More of Parisgirl’s Favorite French Curse Words & Phrases
C’est le bordel. = This is a mess.
The literal translation here is “this is a brothel,” but colloquially it’s taken on the meaning of something being a big mess. It may not be vulgar, but it’s really not for polite company – especially if you combine it with “foutre” and say something is a “foutu bordel,” or a “fucking mess.” If you want to say something’s a mess without curling anyone’s hair, go with “C’est le bazar.”
J’en ai ras-le-bol. = I’m fed up.
This isn’t really a swear word, since it’s not considered vulgar, but it’s fun for its literal meaning. The idea you’re conveying with this phrase is “I’ve had it up to here,” but the literal translation is the much more colorful “up to the rim of the toilet bowl.” The slightly more polite way to say this, if you’re not sure whether grandmere has delicate sensitivities, is “J’en ai assez,” or “I’ve had enough.”
Peter des plombs. = To blow a gasket.
While the verb “peter” literally means “to fart” (and it can absolutely be used to describe passing gas), this phrase stands in for English phrases like “losing it,” “having a hissy fit,” or “blowing a fuse.” What it literally means, however, is “farting lead.” Which sounds awfully uncomfortable, frankly. I can see why someone would be having a fit about that.
When Swearing in Paris is Okay & When it Isn’t
As mentioned, swearing in Paris is something you’ll want to approach with caution – especially if you don’t speak the language well or know the people you’re socializing with. But everyone makes mistakes, and even television announcers and politicians get caught saying naughty words they shouldn’t be saying.
French President Sarkozy tells a citizen who won’t shake his hand to fuck off:
French TV announcer calls a colleague a whore during an accidentally-televised station break:
What’s more, French parents are much more apt to let it slide when they hear their kids swear than most parents do in the United States. In fact, one parent told me that he allowed his kids about ten minutes to use all the swear words they could think of at the end of the dinner hour.
Maybe this sounds weird, but here in France, it’s not a question of whether or not you should use swear words as much as it’s the question of using swear words in the right context and in the right situation. When you figure that a vast portion of the French vocabulary was wiped out by the Pleaides (or the French Academy of Letters) when French literature entered its classic era, this simple act of allowing the language to be exercised and spoken from the most vulgar levels to the most sublime might be considered the key to keeping a language rich and varied.
So, how do you, as an outsider, know when it’s okay to swear in French and when it’s not?

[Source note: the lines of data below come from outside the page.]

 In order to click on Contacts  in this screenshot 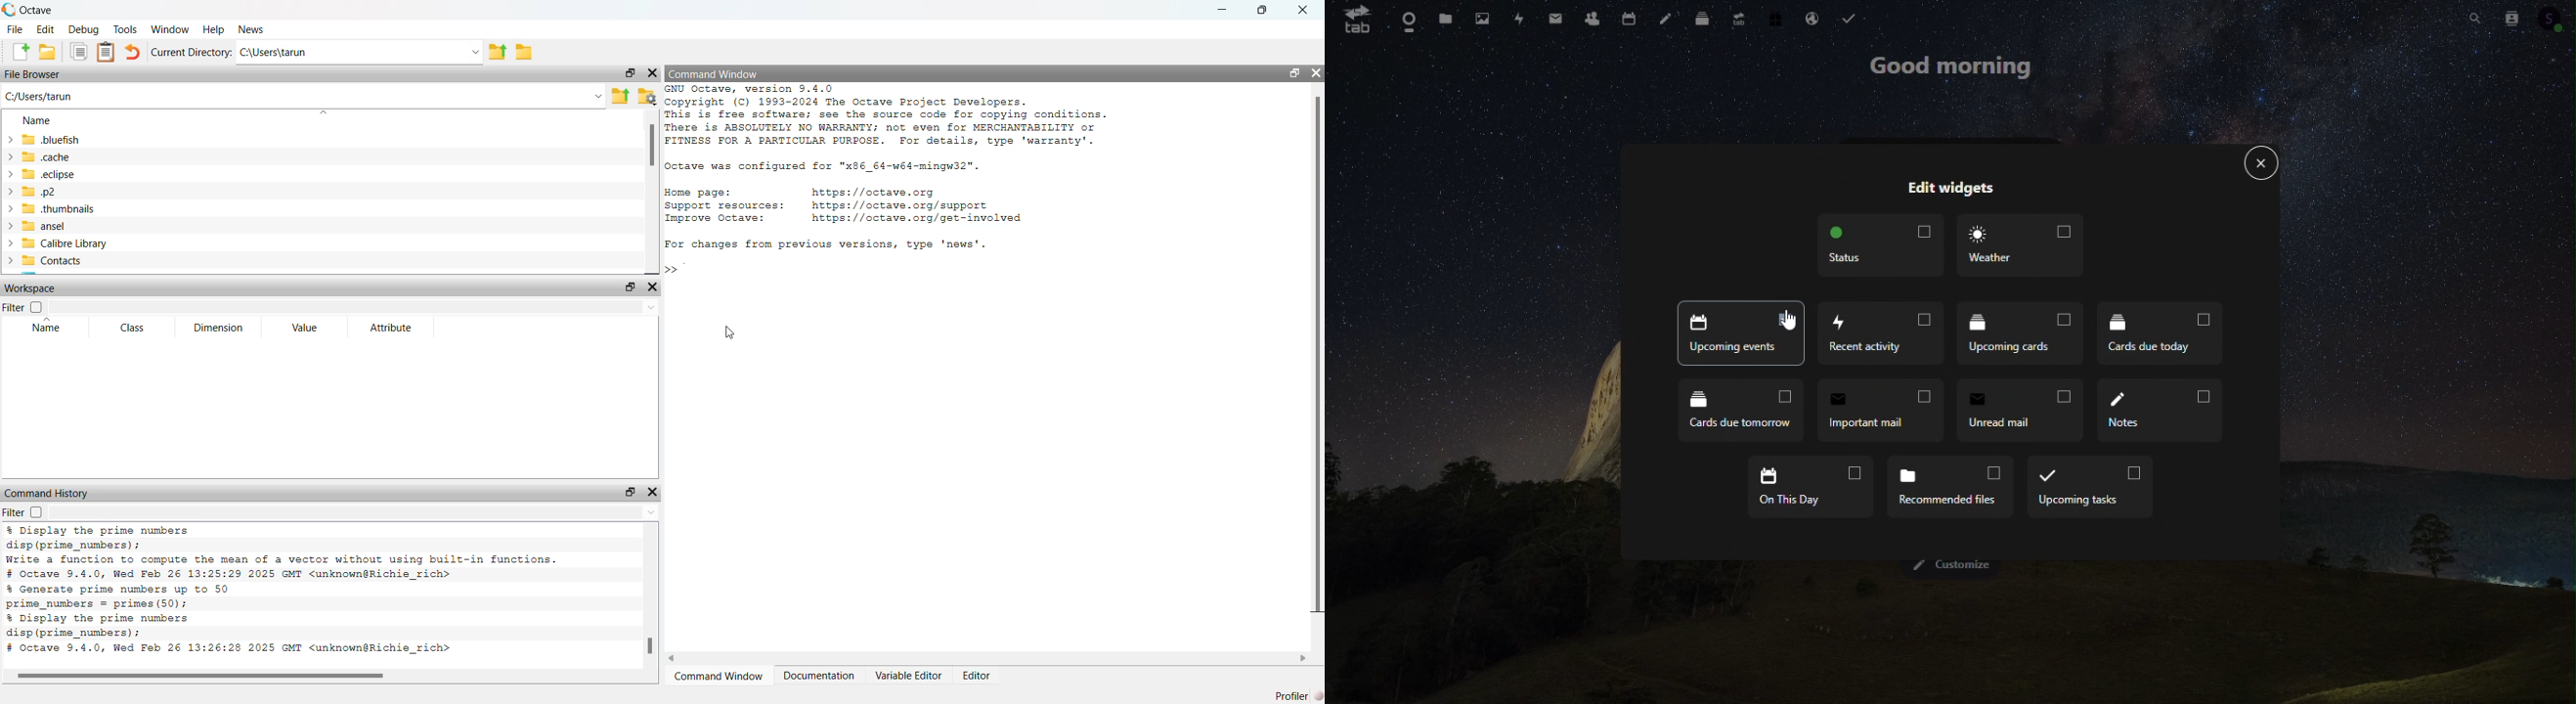, I will do `click(1591, 16)`.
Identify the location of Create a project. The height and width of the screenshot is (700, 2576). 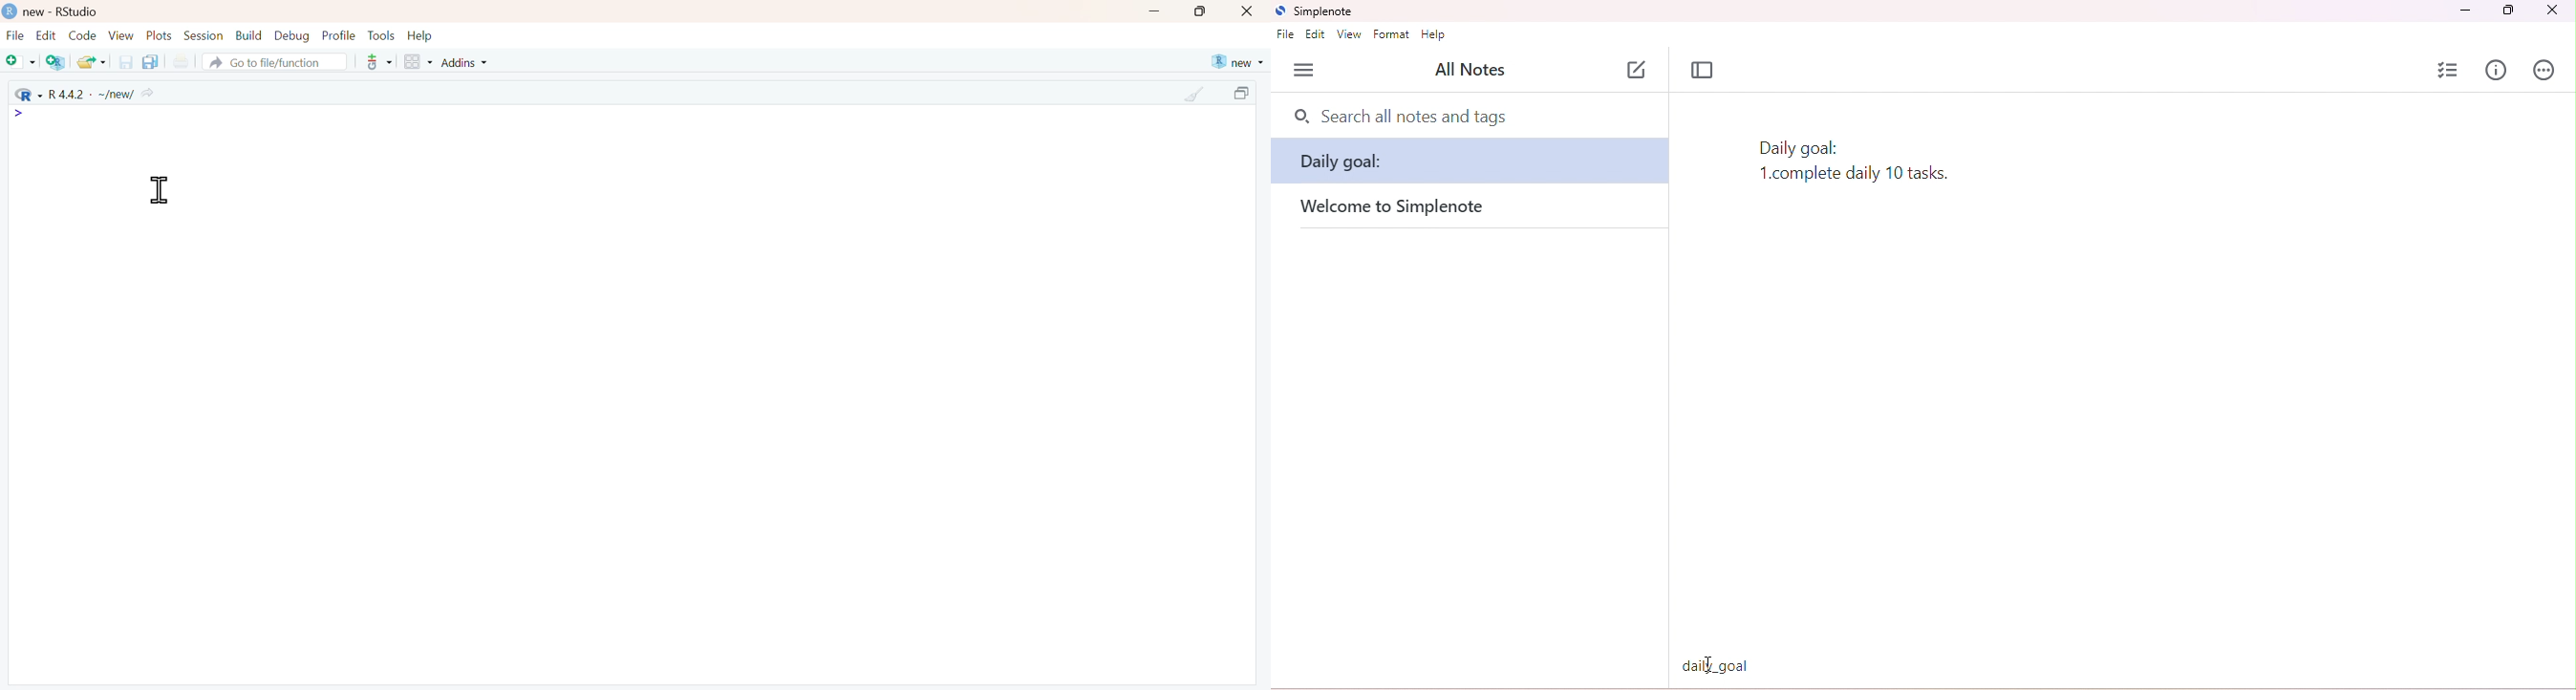
(55, 62).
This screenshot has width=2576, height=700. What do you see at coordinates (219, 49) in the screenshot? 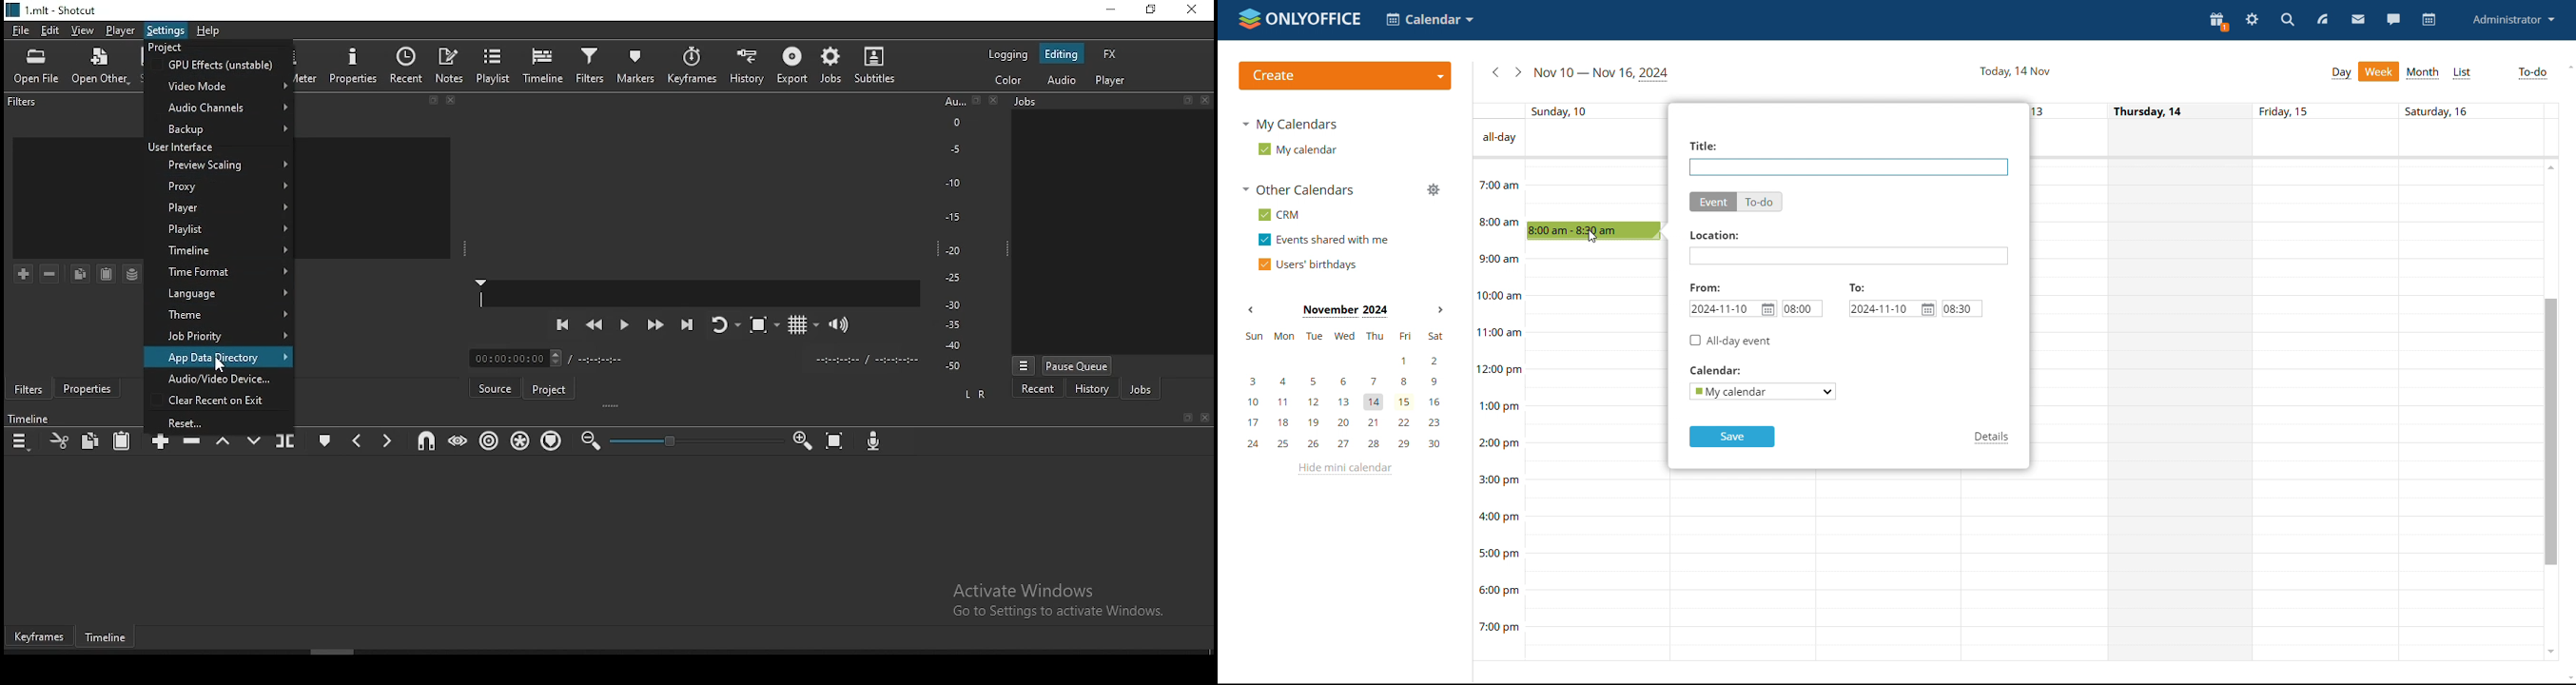
I see `project` at bounding box center [219, 49].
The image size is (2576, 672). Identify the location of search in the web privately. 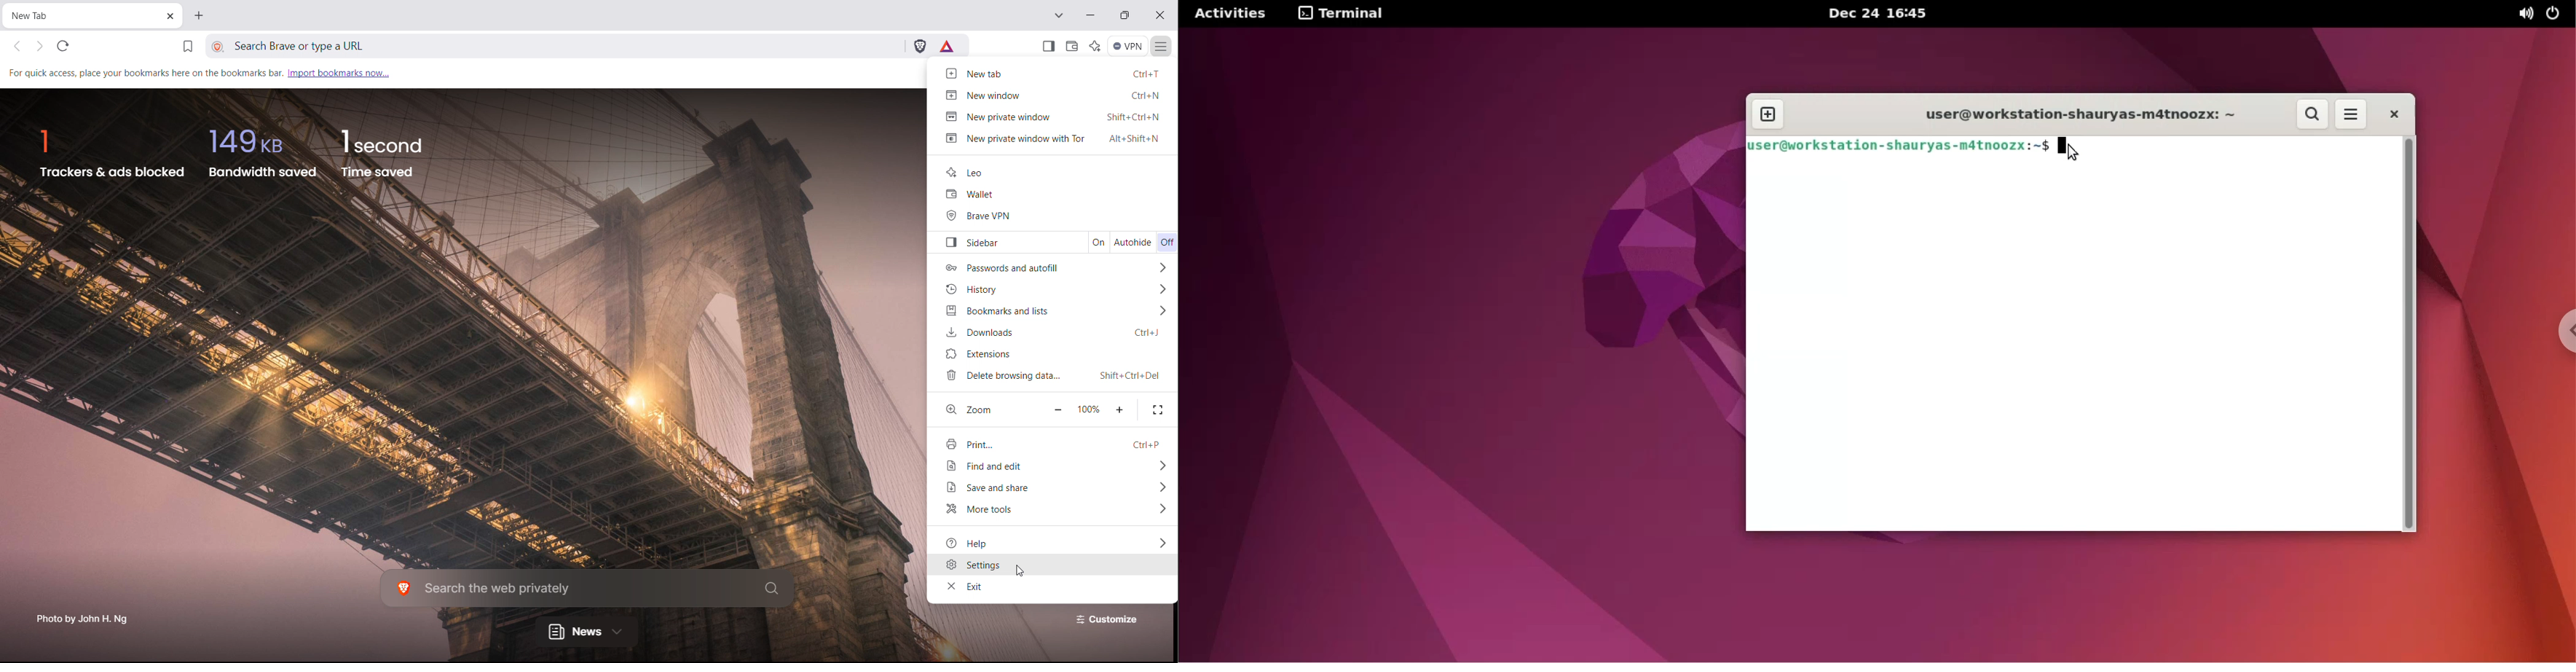
(589, 588).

As you’ve probably guessed, your best bet is to avoid using these colorful words until you know you’re around people who won’t be offended by them.
Some Pronunciation Tips for French Swear Words
When you don’t know a language well, mispronouncing a word here and there is something that’s going to happen. But in some cases, mispronouncing a word can make something that’s perfectly polite sound distinctly impolite (or vice versa). In French, consonants left out can be your undoing.
Take, for instance, the totally acceptable, “Faite le compte.” This phrase means “to add up the numbers,” like on a restaurant bill. The word “compte” can sound awfully similar to “con,” which we saw above means “ass” or “cunt” – and the difference in meaning comes down to whether you say the “t” sound or not.
A French friend was very surprised when he cut his finger and I asked him if he wanted a ‘Band-Aid’ – he didn’t hear the ‘d’ and thought I had said ‘bander’ which means to have a hard-on. (The French word for Band-Aid is ‘pansement.’)
Then, of course, there are the fun words in French that sound bad to English-speaking ears but are, in fact, completely normal words. A “phoque,” for example, is simply a seal – although the word is pronounced like “fuck.” And many people still get a good giggle out of ordering the fizzy lemon drink called Pschitt.